Psychopaths count on the naivete of empaths, they know that those inexperienced with sociopaths won’t believe the accounts.  That’s why gaslighting works.  I’ve had sociopaths say to me, in joking situations, ‘go ahead and complain no one will believe you anyway’.  But empaths are absolutely convinced that we are all brothers and sisters under the skin.  It’s called naive prey response syndrome, or simply a state of being naive prey.
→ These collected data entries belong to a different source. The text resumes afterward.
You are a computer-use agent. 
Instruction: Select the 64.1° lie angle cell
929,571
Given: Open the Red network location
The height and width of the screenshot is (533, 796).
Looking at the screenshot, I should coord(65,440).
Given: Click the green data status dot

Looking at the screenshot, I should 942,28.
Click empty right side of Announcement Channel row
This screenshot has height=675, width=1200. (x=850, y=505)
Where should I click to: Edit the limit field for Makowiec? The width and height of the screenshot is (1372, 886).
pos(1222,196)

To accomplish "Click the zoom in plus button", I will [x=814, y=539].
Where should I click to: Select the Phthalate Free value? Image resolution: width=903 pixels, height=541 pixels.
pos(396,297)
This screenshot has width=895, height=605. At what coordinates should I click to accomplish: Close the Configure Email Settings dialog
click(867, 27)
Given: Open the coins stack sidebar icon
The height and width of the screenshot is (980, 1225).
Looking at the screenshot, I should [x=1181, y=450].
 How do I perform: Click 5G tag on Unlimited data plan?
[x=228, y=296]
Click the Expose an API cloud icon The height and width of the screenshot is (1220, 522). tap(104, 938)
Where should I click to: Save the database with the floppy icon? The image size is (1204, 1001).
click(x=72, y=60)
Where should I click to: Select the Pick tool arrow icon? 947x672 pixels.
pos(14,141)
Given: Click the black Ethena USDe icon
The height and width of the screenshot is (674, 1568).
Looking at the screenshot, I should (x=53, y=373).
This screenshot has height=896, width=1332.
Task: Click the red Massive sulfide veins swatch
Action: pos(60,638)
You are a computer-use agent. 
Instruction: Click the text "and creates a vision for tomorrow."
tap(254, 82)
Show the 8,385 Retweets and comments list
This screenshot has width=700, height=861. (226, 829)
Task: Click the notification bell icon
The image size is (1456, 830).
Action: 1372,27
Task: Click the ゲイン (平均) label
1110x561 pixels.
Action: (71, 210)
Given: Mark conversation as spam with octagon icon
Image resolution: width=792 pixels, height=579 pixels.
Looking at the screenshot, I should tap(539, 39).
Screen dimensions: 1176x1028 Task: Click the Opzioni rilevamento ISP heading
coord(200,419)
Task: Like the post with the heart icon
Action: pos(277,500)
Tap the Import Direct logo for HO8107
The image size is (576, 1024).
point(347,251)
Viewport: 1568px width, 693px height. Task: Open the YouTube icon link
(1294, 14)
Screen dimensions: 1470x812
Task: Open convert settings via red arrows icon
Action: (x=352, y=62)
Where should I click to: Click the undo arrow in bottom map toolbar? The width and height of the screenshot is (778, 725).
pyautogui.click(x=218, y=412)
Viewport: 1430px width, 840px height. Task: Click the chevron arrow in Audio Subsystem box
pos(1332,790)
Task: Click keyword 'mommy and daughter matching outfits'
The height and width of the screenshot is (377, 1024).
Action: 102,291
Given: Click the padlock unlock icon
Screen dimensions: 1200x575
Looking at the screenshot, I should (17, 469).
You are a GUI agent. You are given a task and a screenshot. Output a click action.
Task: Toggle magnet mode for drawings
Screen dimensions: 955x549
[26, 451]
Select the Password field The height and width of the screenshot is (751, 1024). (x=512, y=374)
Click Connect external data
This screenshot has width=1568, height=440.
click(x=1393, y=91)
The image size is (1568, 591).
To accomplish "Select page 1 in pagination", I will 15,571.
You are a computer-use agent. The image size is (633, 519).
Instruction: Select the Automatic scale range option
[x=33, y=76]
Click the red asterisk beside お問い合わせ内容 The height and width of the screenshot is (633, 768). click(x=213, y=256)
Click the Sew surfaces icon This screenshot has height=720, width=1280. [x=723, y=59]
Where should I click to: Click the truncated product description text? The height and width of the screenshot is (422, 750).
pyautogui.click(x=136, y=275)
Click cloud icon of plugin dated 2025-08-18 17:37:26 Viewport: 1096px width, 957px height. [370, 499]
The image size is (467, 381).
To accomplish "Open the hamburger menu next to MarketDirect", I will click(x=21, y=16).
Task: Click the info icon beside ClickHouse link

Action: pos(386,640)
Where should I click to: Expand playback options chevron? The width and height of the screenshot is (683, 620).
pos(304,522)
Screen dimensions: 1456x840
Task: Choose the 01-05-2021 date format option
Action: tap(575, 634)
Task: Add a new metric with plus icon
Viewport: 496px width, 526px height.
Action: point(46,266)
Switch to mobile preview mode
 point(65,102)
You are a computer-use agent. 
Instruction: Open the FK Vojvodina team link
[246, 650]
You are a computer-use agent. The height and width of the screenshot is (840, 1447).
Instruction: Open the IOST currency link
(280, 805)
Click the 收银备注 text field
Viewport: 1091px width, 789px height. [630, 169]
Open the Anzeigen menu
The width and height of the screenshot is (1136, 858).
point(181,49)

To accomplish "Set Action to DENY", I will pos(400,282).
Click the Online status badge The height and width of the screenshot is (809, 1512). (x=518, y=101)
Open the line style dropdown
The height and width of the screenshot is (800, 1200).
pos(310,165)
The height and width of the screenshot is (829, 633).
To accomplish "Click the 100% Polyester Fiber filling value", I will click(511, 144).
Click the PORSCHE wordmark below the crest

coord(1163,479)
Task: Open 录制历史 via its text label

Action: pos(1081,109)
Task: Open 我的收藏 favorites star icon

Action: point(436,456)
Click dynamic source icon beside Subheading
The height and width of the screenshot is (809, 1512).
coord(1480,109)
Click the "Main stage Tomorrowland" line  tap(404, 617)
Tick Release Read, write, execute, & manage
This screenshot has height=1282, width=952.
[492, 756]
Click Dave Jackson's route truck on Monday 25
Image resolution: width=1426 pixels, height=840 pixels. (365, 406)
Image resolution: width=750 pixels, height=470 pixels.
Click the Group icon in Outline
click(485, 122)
No doubt Tony Simmons, the juvenile justice counselor, who would casually detour the elevator on the way to court and molest or rape his charges, said the same thing.  (That flavor of sociopathy — current stories in the newsYes! Sociopathic traits cited from the bench, NY Daily News:  A predator walks: Letting child rapist off without prison time is an outrage in every way.)

NYPD Det. Charles Derosalia probably said the same thing.  He was accused of illegally strip-searching, presumably simply for his own pleasure, 18 women picked up on drug charges.  His response was that they were simply “lying druggies”.   (That flavor of sociopathy — current stories in the news, NY Daily News:  Victim of alleged perv NYPD Det. Charles Derosalia: ‘I was fondled by cop and now I can’t sleep’.)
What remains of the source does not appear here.